Sunday, November 8, 2009

It's OKAY to not be OKAY

I am 3.5 hours into my second 12 hour shift for the weekend, and I can honestly tell you that this is going by so slowly……..It is really quiet here today and the person I am working with is not communicative at all…..like I have had a mumbled “hello” when I walked in the door and a “I’m going to the toilet” and that is it…….It is such a drag compared to yesterday where the women I was working with is very chatty and we get on really well…..honestly yesterday felt like just hanging out with a friend for the day.

I am technically still in training, although she hasn’t once asked me about anything I have done or checked up on me…..in fact 90% of the I have been here she has been on the phone to friends/family…….nothing work related……..now she is surfing trademe……..I mean I have facebook up and you tube etc but I am still actioning things when they come in and I have taken 90% of the phone calls.

I was hoping to get a video recorded and uploaded for youtube today, but I don’t think that is going to happen.

I have been doing some thinking about where I am at – and more so since watching a you tube video from Allison……and a post earlier in the week from Jo…..basically it is okay to not be OKAY….and to be struggling, and it is important to actually talk about it……it is not okay to sweep it under the carpet and not deal with it……

I am sitting at just above my “alarm bells” weight of 105 kgs…..today it was 105.6 and I know most of that is because I am making some stupid decisions when it comes to food and I can eat junk until I almost dump…..then I wait for a bit…..then do it all over again…….I should only be having my 3 meals a day, and I should be having much more water than I am…….I almost drink no water……..I am getting the exercise in most of the time……but the jet planes that I eat in the car on the way have to stop.

The stupid thing about the scales are that earlier in the week they were sitting at 101.9 kgs ……so I am trying not to let it become the be all and end all….and that my clothes fit is more accurate…..but I can see the difference in my face….I feel very very puffy.

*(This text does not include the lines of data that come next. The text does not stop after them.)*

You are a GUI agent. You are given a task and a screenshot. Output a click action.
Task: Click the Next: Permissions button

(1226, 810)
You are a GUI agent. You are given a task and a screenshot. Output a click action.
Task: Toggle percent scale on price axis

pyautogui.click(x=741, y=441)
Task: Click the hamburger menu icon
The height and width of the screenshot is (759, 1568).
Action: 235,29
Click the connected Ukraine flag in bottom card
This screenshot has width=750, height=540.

SO, I have to somehow work on why I am sabotaging myself…….I don[‘t get it, I want to be healthy so we can hopefully start a family…….so why am I doing it…….need some soul searching and find some answers.

1 comment:

  1. Perhaps you are scared of what will happen if you are able to start having a family. I don't know what the fear is and it doesn't have to be rational but sabotaging plans seems to be related to fear from my experience.

    Nicola A.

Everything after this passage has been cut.